Earlier this summer (yes, it is still summer here in Florida no matter what the calendar says), the good folks at Viking sent me a review copy of David Byrne’s eagerly-awaited Bicycle Diaries (New York: Penguin Group, 2009).
David Byrne first began riding a bicycle for transportation in the early 1980s. Toward the latter part of that decade, he starting bringing a bicycle with him on tour and keeping a travel and tour diary. Bicycle Diaries is an interesting look back at some of his adventures…part travelogue, part social/political commentary and part observations of what is right (and wrong) with the world around us.
In this book, the bicycle is used as a vehicle (pun intended) to introduce Byrne, and by extension, the reader, to some of the cities he traveled to during his tours. Once that introduction is made, the bike is not an important part of the narrative. Byrne discovered early on that the bicycle let him…
…[feel] more connected to the life on the streets than I would have inside a car or in some form of public transport: I could stop whenever I wanted to; it was often (very often) faster than a car or taxi for getting from point A to point B; and I didn’t have to follow any set route. The same exhilaration, as the air and street life whizzed by, happened again in each town. It was, for me, addictive.
The book is loosely arranged by country…a few stops in U.S. cities, some in Europe, the Middle East and South America. Byrne writes a rambling narrative…his mind is all over the map, both geographically and intellectually. His commentaries throughout touch on art and artists, music, urban and transportation planning, city history and many other subjects. Although it tends to ramble, the book flows nicely from city to city, from country to country, and from idea to idea. There is a lot to absorb here and a lot of references to other works that will make the curious want to read up on some of the subjects Byrne talks about.
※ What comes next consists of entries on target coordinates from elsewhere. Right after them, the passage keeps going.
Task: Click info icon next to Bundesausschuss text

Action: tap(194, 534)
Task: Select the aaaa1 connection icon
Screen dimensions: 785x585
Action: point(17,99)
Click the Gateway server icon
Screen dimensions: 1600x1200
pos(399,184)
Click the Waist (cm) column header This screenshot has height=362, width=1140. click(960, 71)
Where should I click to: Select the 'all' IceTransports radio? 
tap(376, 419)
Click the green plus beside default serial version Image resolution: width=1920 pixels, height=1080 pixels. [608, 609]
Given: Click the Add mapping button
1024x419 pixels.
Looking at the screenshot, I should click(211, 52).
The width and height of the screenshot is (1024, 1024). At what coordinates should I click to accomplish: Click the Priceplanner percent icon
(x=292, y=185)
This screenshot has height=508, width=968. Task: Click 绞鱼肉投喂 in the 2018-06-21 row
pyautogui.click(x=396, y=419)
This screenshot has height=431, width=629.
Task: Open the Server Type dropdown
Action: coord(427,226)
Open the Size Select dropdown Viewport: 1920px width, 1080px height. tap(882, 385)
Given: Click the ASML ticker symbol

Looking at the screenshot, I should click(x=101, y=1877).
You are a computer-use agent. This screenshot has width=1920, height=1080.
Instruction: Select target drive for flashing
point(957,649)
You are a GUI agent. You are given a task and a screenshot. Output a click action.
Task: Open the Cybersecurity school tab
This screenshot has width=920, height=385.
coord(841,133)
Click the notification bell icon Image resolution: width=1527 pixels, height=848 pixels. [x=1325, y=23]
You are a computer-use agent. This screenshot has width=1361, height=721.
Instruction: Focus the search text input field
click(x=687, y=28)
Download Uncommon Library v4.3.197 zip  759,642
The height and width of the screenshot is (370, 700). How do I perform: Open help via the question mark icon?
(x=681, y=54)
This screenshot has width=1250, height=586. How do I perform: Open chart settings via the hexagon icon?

Toward the end of the book, Byrne describes the state of cycling affairs in his hometown of New York City. He describes the events in which he transformed into somewhat of a surprise cycling advocate, talks about some of New York’s infrastructure plans for the future, and illustrates
his role in the bike rack contest held there last year.
Finally, he includes a couple pages of brief cycling tips and drawings of some of the bike rack designs he submitted.
I enjoyed this book immensely — while I don’t agree with all of Byrne’s advocacy stances, the book was a fascinating journey into his travels, his thoughts and his beliefs about societies throughout the world. Add it to your booklist!